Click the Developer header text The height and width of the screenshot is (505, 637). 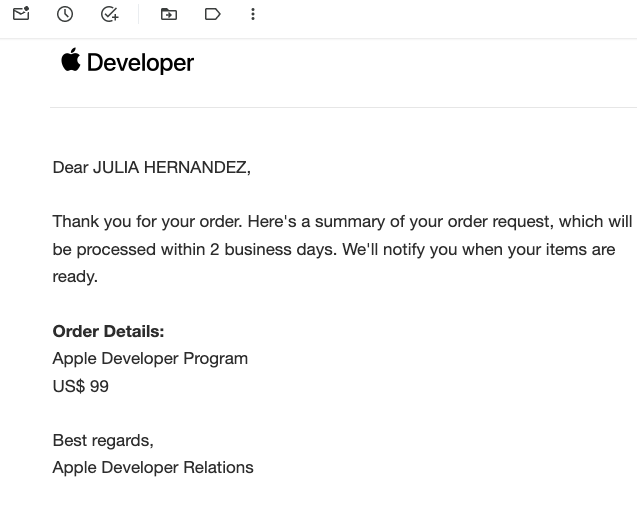pos(140,63)
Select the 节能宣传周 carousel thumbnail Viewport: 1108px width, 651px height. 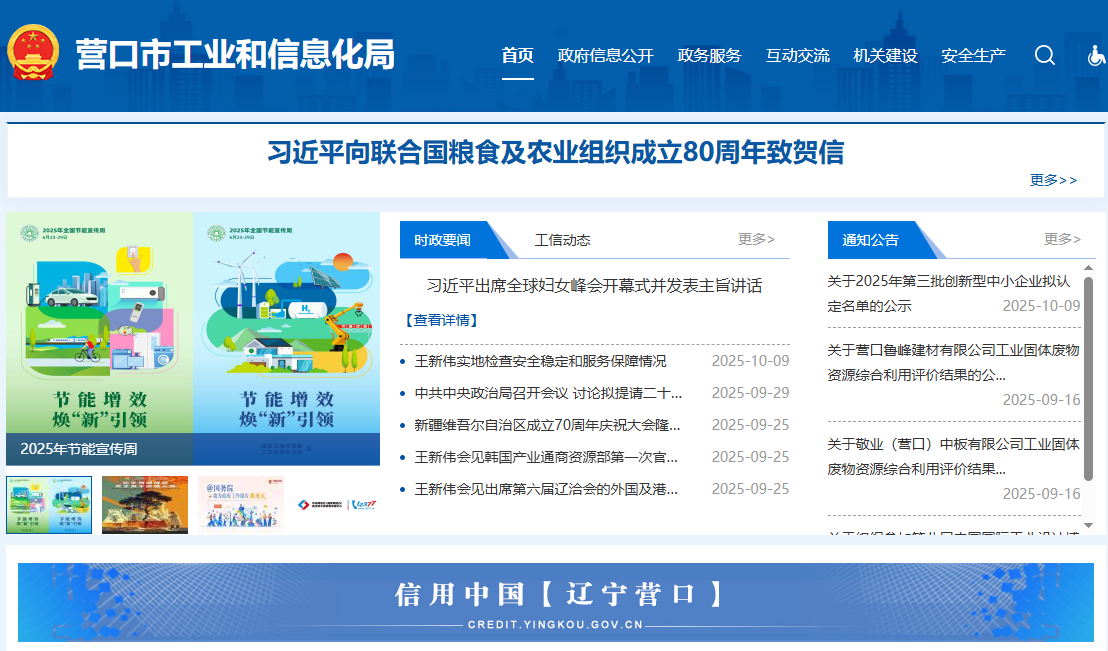(x=49, y=504)
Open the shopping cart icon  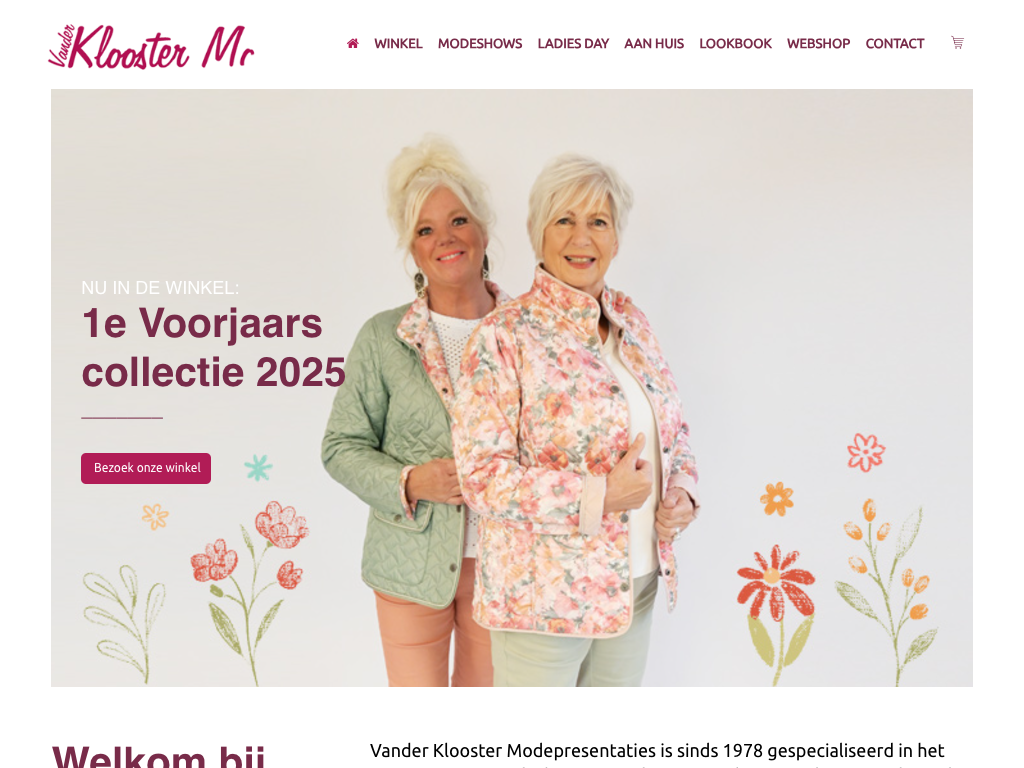coord(957,42)
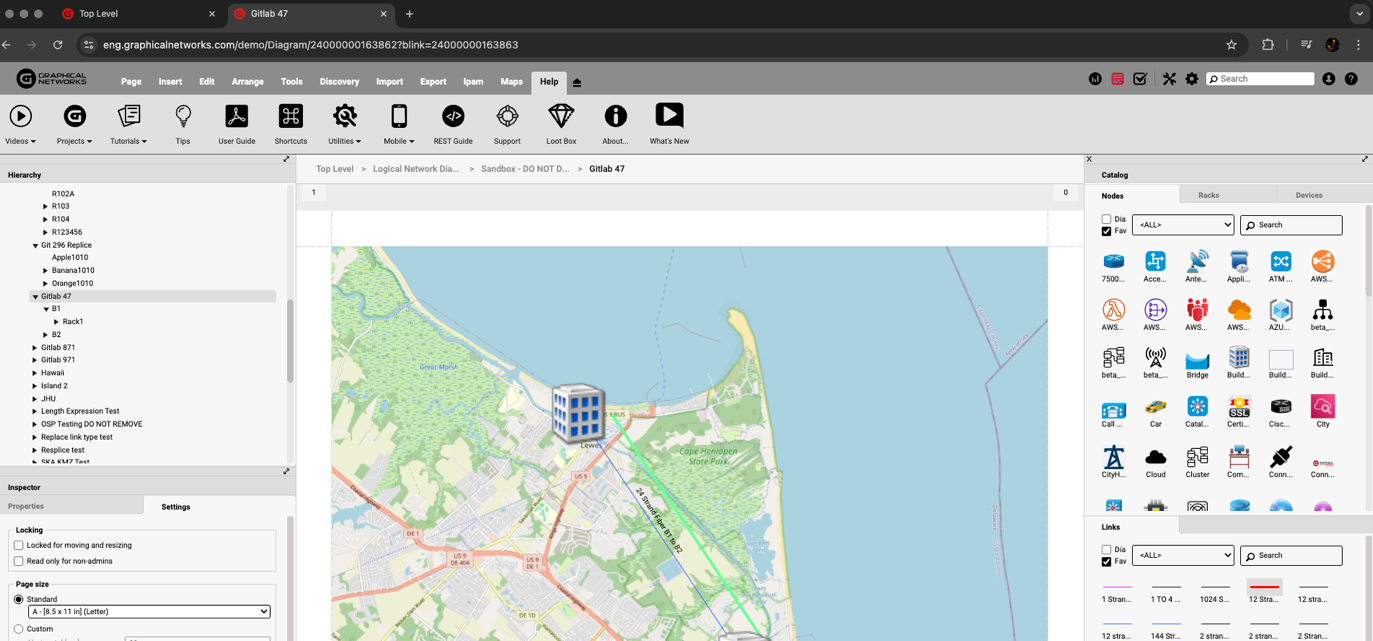This screenshot has height=641, width=1373.
Task: Click the Top Level breadcrumb link
Action: pos(335,169)
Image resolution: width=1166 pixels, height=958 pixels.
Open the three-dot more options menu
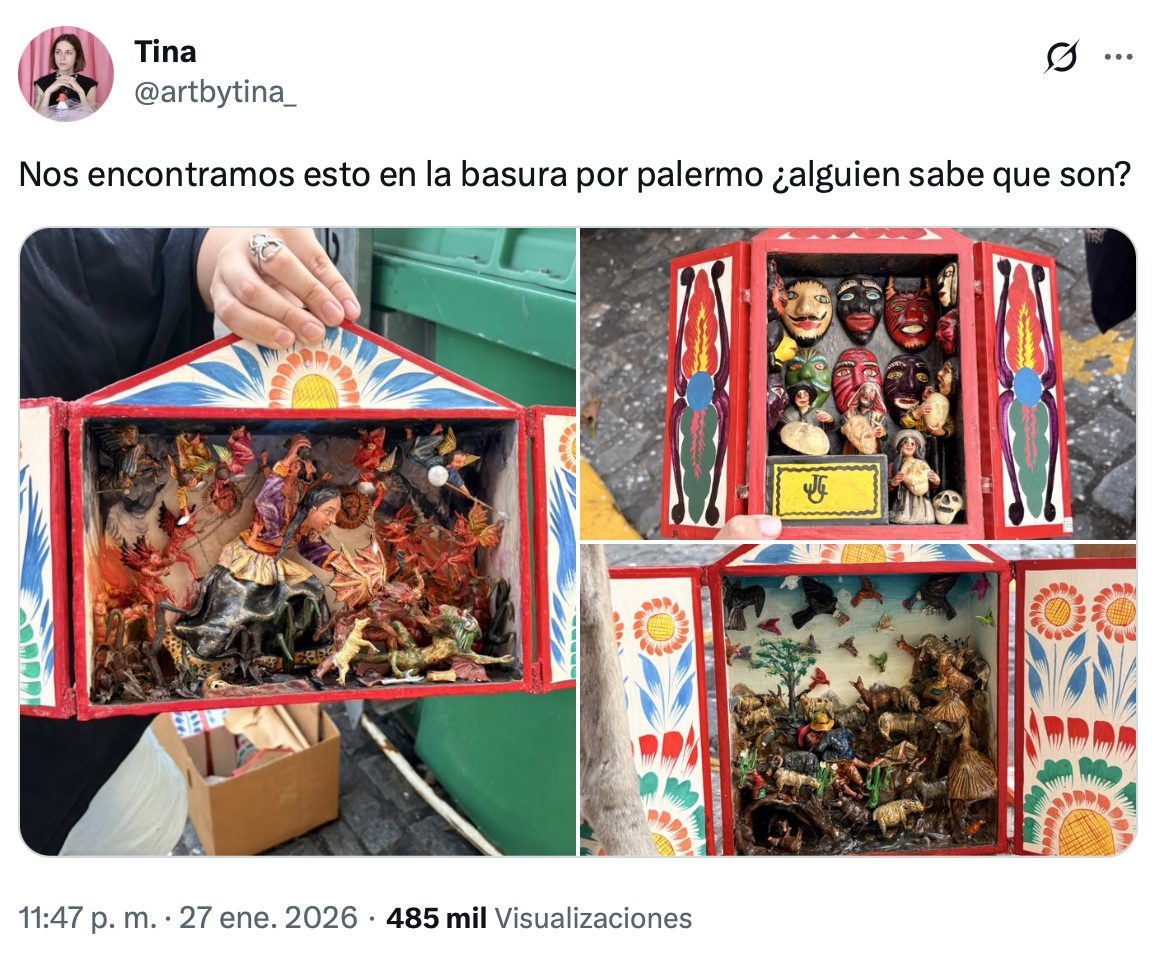1118,57
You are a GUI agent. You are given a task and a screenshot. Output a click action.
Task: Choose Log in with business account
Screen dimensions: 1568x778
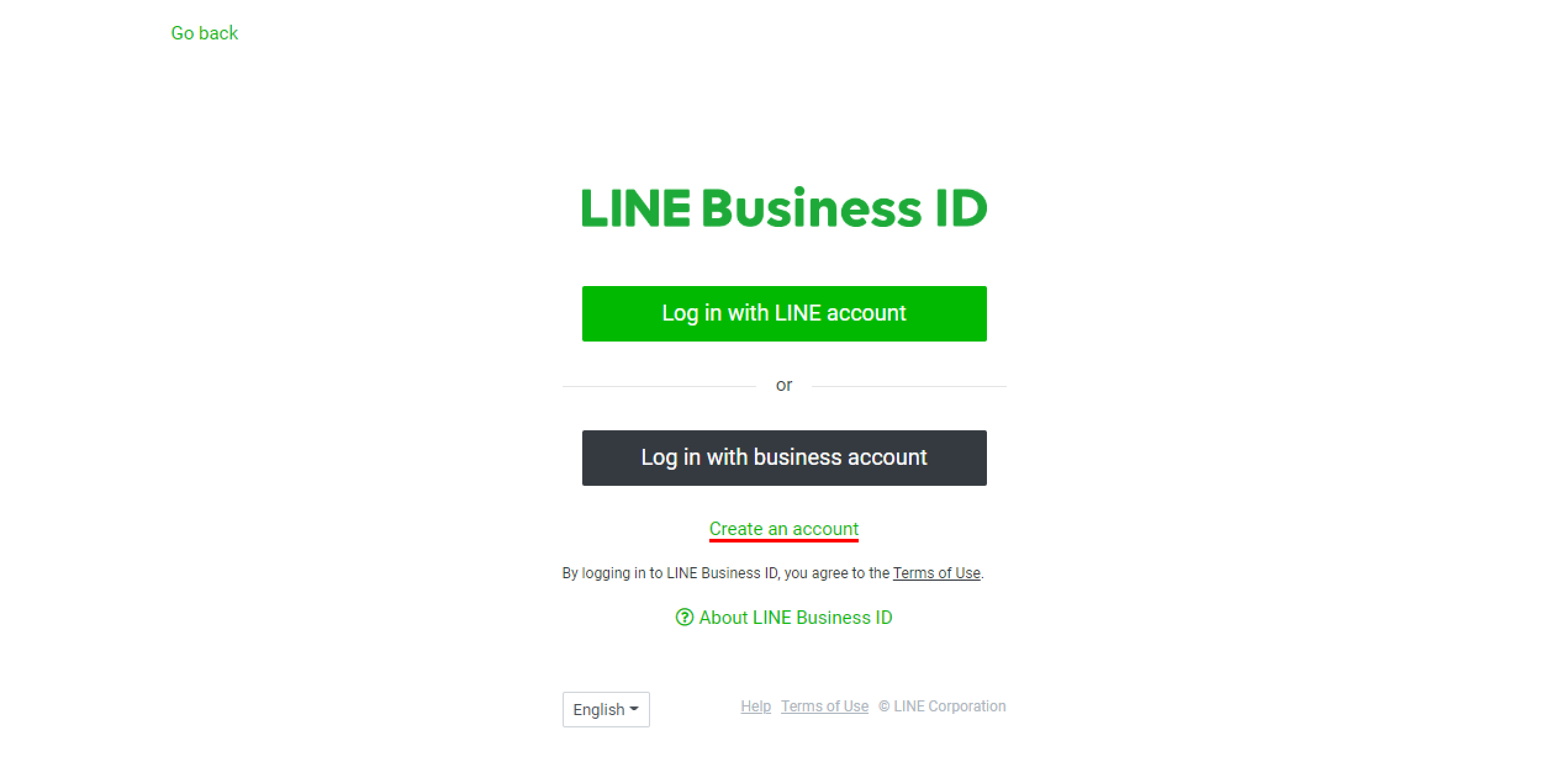(784, 457)
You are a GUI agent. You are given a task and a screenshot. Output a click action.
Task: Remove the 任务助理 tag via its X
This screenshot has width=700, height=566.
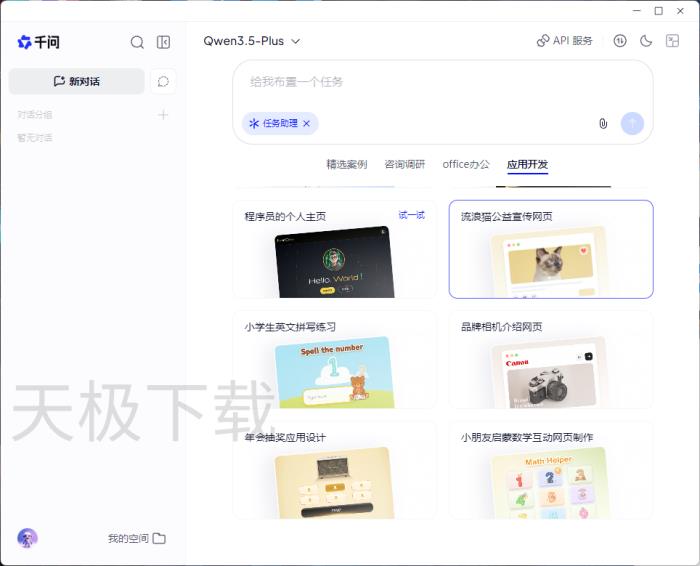(x=307, y=123)
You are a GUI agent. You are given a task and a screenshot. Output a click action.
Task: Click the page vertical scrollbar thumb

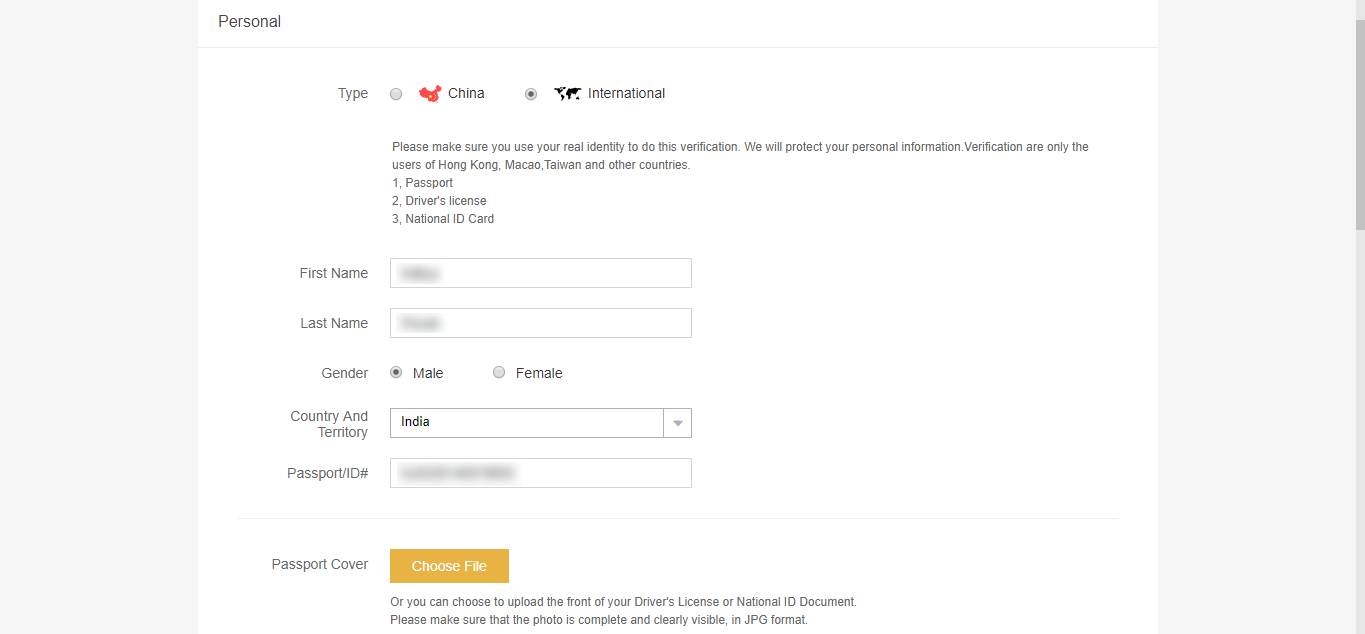(x=1359, y=120)
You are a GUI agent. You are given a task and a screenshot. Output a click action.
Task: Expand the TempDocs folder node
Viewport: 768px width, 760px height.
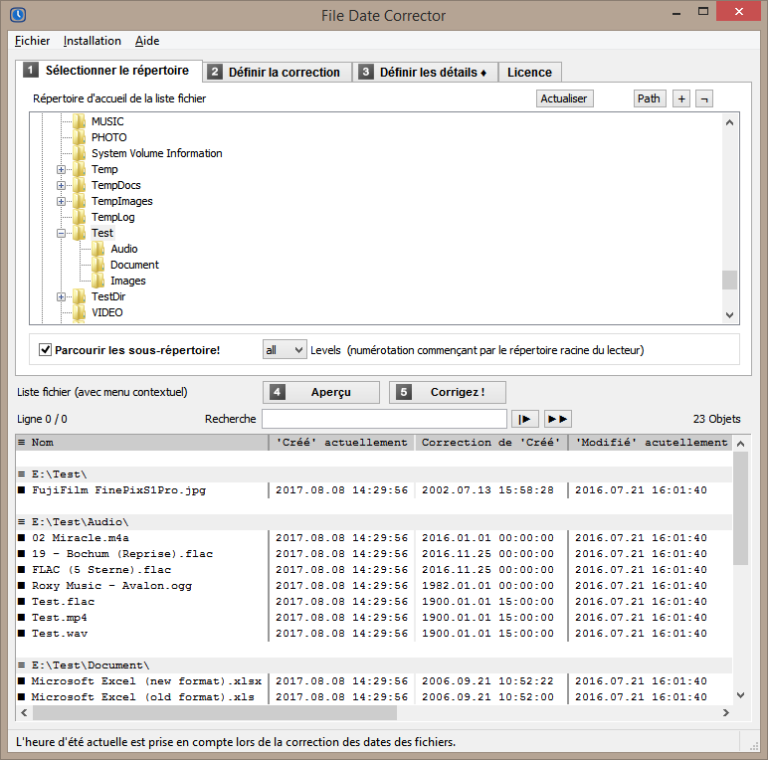61,185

────

Your objective:
Extract only the lines from the line containing "Open the three-dot more options menu" through the final line of the listing above, unchanged; pictures stay out of the copy.

Solution to this task:
Open the three-dot more options menu
1118,57
You are a GUI agent. You are given a task and a screenshot. Output a click action.
Task: Choose Log in with business account
Screen dimensions: 1568x778
(784, 457)
You are a GUI agent. You are given a task and a screenshot. Output a click action.
Task: Remove the 任务助理 tag via its X
This screenshot has width=700, height=566.
(x=307, y=123)
You are a GUI agent. You are given a task and a screenshot. Output a click action.
Task: Click the page vertical scrollbar thumb

(x=1359, y=120)
You are a GUI agent. You are given a task and a screenshot. Output a click action.
Task: Expand the TempDocs folder node
Viewport: 768px width, 760px height.
61,185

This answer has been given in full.